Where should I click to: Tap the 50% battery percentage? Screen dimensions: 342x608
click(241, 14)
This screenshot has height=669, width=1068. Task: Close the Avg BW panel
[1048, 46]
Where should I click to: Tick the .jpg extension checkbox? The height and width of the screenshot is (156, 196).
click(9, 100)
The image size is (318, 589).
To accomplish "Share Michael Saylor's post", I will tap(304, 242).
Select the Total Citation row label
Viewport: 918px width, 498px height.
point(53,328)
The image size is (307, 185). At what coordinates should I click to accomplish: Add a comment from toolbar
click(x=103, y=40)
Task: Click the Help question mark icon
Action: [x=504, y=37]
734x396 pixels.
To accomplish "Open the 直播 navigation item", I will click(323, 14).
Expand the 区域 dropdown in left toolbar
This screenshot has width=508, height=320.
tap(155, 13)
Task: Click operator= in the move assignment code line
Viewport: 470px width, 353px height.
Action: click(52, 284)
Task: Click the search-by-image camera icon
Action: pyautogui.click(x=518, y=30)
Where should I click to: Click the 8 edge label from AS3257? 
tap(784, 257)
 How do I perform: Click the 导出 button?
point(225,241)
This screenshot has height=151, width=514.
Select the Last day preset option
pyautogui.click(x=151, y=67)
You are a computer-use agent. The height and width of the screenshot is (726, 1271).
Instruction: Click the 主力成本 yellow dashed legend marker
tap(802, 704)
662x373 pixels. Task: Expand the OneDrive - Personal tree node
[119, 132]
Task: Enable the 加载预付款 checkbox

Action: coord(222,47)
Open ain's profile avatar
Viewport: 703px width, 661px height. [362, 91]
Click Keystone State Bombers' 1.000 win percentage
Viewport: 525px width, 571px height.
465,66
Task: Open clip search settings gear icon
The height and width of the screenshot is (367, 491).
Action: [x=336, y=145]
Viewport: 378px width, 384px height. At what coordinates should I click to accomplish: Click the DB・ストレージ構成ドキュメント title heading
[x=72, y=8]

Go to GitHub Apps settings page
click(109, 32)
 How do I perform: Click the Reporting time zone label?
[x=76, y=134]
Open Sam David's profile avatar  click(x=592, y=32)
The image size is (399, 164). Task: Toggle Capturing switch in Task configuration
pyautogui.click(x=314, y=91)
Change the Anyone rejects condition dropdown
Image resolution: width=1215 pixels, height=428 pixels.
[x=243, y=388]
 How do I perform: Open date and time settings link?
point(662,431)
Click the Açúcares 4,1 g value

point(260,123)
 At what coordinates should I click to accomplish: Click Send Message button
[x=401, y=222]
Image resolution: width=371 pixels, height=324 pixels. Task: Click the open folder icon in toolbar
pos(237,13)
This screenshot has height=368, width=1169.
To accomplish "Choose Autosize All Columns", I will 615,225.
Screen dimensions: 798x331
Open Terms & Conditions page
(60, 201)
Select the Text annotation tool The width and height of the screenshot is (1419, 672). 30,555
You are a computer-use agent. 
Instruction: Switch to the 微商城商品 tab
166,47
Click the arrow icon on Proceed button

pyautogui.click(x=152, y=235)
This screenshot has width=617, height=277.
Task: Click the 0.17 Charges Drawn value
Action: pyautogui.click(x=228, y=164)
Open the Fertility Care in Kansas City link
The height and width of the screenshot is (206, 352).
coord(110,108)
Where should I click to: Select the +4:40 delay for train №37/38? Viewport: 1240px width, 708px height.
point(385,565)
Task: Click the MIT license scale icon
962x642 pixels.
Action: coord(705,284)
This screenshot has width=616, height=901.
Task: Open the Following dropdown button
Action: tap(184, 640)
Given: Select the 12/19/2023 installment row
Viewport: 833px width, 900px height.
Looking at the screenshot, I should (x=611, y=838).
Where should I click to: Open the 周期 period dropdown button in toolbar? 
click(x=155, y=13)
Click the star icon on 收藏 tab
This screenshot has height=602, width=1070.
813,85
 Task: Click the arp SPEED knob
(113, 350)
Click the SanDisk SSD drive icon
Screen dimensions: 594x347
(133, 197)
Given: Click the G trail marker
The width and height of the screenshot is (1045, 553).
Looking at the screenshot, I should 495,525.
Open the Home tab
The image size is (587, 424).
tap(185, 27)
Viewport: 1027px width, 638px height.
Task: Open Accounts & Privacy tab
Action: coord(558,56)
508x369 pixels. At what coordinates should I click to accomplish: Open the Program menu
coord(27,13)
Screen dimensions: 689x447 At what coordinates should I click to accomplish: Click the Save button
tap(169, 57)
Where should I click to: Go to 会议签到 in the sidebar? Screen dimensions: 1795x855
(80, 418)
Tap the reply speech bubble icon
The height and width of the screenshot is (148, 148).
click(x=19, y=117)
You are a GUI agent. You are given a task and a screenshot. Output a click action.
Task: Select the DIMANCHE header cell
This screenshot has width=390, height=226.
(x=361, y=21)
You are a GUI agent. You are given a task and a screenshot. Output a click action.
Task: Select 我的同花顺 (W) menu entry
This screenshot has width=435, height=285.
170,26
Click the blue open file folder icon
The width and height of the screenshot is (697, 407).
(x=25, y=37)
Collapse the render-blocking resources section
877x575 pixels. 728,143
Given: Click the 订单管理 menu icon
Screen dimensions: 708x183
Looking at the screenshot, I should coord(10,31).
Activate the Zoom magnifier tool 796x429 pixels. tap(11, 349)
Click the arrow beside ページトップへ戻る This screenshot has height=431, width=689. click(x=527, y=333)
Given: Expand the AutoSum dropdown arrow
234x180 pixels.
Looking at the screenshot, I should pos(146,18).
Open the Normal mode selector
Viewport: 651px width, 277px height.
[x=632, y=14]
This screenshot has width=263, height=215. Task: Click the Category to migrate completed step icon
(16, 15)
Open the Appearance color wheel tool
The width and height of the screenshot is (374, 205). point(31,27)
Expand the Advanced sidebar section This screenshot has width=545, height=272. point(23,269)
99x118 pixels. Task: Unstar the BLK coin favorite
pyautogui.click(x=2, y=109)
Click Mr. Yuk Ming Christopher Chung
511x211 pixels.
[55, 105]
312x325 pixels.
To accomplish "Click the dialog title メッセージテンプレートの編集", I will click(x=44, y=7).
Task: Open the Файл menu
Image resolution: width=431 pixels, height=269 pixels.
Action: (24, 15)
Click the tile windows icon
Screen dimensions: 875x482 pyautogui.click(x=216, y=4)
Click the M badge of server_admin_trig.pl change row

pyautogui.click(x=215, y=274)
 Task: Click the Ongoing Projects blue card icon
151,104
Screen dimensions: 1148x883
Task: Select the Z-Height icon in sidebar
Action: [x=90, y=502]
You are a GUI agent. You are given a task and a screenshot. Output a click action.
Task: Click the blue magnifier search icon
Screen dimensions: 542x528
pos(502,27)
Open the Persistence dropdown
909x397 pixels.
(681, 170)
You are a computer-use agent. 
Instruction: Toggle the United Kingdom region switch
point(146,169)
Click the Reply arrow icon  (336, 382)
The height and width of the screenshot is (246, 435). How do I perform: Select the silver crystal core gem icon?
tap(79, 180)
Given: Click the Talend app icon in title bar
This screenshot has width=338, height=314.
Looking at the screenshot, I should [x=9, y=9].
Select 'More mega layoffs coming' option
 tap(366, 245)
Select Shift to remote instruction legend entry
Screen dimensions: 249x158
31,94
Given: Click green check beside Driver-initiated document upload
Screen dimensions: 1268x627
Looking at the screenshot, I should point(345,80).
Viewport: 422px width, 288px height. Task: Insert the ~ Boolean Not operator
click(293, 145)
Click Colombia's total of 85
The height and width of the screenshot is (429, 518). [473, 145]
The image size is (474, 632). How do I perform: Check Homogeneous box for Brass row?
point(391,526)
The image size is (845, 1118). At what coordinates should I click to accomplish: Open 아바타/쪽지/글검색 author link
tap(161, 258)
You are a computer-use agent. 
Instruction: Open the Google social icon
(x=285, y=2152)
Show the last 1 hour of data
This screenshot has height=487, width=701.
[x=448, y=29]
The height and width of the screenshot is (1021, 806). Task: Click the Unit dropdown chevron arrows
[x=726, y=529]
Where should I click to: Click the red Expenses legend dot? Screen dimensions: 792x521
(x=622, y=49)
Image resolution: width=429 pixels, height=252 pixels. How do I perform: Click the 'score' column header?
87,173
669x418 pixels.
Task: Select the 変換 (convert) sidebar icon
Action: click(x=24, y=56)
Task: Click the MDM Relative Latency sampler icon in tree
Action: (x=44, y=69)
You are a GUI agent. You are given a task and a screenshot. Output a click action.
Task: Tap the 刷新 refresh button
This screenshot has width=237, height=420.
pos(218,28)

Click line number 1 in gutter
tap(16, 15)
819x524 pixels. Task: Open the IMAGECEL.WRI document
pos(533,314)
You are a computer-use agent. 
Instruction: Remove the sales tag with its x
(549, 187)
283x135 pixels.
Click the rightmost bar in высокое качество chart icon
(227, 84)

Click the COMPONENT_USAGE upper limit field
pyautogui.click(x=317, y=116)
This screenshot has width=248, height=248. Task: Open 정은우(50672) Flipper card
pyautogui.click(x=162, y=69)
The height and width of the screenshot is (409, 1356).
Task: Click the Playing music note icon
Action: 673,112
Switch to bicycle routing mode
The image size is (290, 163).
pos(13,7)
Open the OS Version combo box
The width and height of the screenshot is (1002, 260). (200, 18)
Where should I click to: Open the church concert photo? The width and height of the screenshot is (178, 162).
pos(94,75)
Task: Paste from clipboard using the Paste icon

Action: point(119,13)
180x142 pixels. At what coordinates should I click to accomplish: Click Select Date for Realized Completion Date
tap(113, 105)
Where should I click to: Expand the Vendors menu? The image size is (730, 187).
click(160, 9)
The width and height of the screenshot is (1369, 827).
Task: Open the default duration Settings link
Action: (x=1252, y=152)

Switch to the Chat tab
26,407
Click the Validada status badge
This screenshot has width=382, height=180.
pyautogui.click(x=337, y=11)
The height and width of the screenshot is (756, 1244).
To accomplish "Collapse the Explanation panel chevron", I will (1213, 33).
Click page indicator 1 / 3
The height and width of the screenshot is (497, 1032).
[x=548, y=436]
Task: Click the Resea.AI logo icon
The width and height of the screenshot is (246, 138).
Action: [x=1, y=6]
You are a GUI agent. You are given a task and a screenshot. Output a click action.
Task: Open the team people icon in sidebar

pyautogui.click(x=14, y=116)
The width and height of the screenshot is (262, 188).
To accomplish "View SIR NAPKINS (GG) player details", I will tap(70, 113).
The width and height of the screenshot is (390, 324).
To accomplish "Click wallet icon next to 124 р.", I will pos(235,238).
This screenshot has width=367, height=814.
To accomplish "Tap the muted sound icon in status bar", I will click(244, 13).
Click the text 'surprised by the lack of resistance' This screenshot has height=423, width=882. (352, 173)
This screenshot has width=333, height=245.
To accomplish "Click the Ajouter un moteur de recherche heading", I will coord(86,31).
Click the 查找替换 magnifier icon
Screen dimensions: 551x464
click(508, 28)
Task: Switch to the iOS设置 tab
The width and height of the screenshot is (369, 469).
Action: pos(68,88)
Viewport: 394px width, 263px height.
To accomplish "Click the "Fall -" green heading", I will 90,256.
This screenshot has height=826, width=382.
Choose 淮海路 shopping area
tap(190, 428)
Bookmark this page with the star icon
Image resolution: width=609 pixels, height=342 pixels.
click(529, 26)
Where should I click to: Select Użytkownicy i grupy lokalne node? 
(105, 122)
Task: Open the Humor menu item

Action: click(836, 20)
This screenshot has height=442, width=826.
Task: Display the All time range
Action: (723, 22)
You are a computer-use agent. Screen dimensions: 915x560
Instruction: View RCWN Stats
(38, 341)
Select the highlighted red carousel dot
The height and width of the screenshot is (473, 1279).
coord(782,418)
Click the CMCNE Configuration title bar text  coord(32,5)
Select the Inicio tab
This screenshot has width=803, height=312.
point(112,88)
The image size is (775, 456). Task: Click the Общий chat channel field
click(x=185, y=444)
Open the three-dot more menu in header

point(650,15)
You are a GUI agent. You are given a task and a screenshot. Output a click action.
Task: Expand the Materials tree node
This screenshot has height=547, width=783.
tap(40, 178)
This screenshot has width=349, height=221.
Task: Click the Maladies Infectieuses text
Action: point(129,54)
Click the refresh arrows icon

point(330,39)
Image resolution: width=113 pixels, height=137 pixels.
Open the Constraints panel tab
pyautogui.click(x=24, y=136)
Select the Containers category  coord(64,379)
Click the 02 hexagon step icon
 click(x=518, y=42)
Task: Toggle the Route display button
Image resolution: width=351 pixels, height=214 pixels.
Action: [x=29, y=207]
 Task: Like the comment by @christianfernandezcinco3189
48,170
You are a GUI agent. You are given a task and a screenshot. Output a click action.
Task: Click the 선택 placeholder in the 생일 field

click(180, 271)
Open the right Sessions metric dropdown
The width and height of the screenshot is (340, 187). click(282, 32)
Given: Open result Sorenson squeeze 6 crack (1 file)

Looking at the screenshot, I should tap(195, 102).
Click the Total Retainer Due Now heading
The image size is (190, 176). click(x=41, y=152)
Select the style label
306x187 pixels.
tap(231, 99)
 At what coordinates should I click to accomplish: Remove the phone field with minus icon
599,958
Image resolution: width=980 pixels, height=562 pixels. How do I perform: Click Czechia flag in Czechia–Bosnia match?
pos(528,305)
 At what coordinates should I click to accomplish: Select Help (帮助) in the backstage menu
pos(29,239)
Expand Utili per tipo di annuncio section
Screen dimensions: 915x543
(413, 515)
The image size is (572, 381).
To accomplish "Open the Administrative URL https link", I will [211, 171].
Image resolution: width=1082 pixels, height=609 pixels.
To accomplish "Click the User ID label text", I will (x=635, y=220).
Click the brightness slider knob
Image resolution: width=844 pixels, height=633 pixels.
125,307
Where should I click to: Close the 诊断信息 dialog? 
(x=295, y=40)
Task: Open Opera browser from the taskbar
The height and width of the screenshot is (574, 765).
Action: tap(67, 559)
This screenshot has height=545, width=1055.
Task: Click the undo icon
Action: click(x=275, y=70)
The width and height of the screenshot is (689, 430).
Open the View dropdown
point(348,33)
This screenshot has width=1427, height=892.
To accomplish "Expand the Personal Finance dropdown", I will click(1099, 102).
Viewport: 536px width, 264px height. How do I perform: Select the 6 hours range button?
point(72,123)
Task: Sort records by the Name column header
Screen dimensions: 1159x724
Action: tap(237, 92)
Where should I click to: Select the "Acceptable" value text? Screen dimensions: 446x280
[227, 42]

### What is expected
Gather, from the listing above, every line carrying the word "beside".

### Answer to the problem
Click the arrow beside ページトップへ戻る This screenshot has height=431, width=689. click(x=527, y=333)
Given: Click green check beside Driver-initiated document upload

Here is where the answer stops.